Enhanced supercapacitor performance of hierarchical mesoporous sulfur-doped carbon particles from biomass waste for energy storage

In this study, sulfur doping was carried out on activated carbon derived from biomass waste chestnut shells using a simple process involving activation with sulfuric acid to enhance the specific capacitance of supercapacitors (AC/CS). With the carbon surface becoming more polarized by the sulfonation process, it is aimed to achieve high wettability, which is important for supercapacitors, and to effectively transfer the electrolyte to the pores carbon materials. The resulting activated carbon particles were characterized by EDS, FTIR, SEM, Raman, XPS, nitrogen adsorption and XRD analyses. EIS, CV and GCD analyses were used for electrochemical measurements. At a current density of 2 A/g, there is an approximately 1.68-fold increase in the capacitance value for sulfonated AC/CS@GCE compared to the AC/CS@GCE electrode.
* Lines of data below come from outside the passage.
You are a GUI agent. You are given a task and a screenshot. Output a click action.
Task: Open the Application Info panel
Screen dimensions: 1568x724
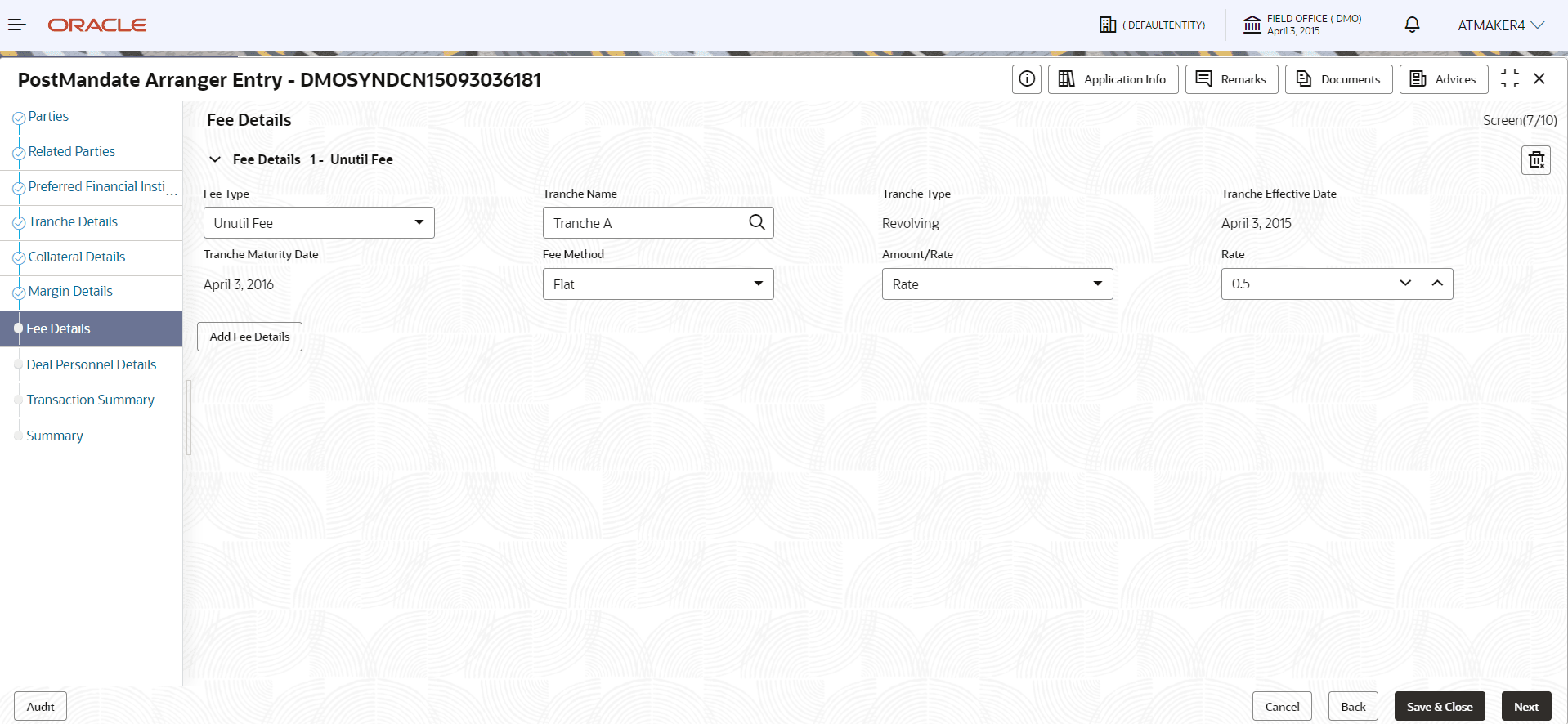[1113, 79]
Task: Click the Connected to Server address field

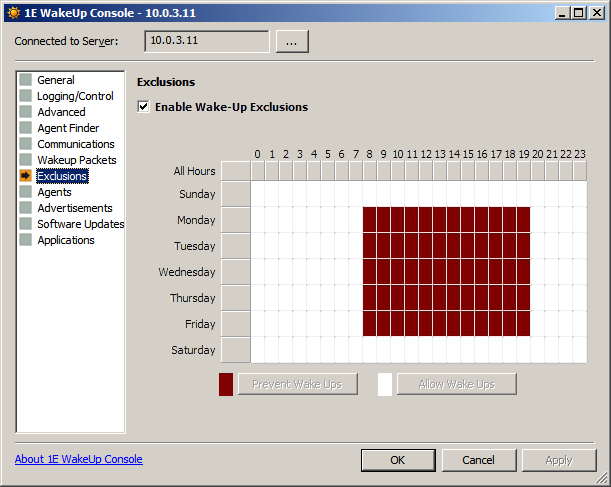Action: tap(206, 41)
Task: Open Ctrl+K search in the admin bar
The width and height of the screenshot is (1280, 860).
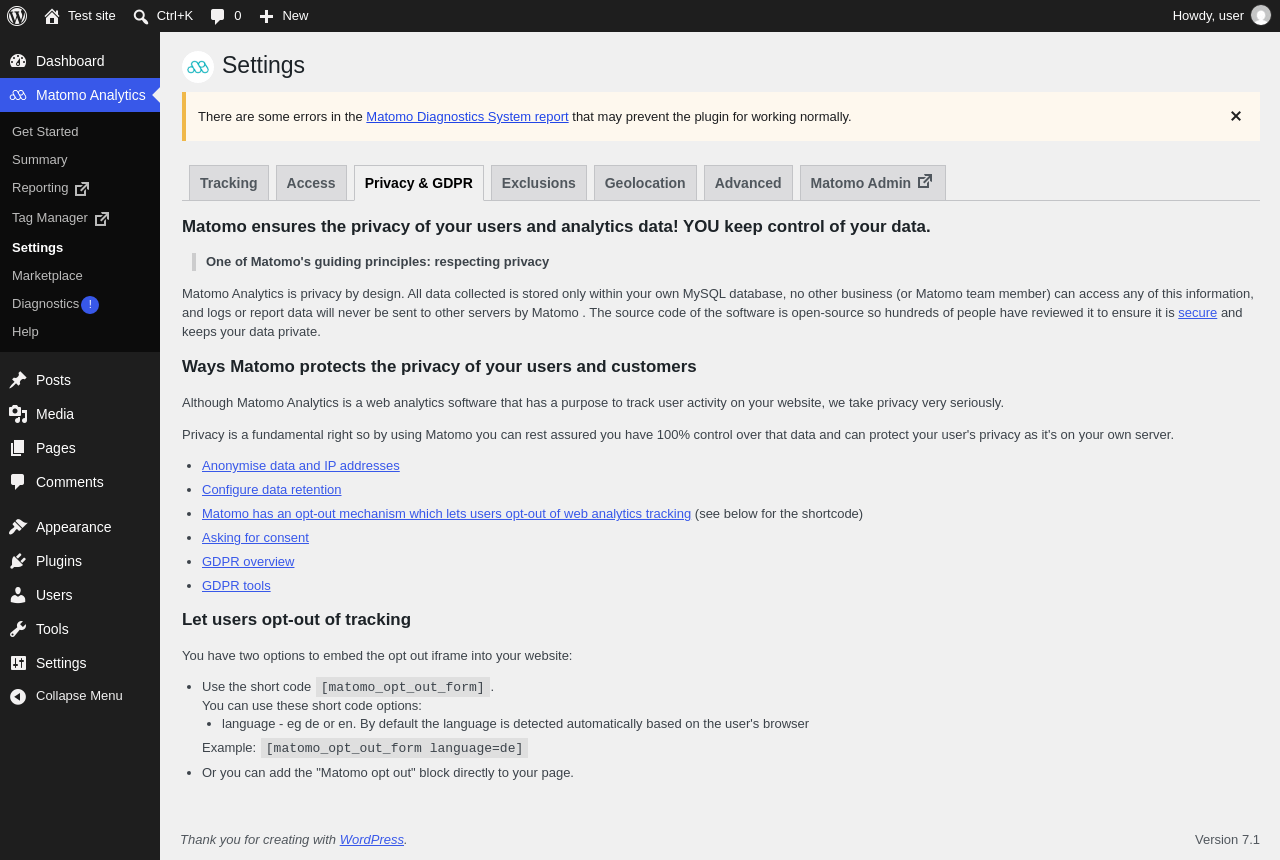Action: (x=163, y=16)
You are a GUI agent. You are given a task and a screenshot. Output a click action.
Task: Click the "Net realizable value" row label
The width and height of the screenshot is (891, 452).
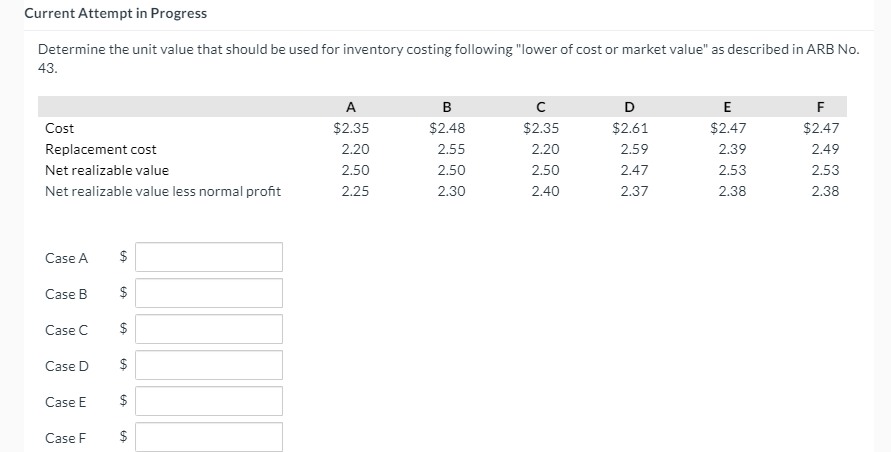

The sulfonated AC/CS@GCE electrode showed ideal cycling stability with a capacitance retention rate of similar to 84.7% after 10000 cycles. The Rct values of CS@GCE and sulfonated AC/CS@GCE electrodes were-15.2 Omega and-113 Omega, respectively. The AC/CS@GCE//AC/CS@GCE device can store 4.98 Wh/kg of electrochemical energy with a power density of 161.5 W/kg current density of 2 A/g. At a higher current density of 10 A/g, it can store 2.22 Wh/kg of electrochemical energy with a power density of 799.2 W/kg.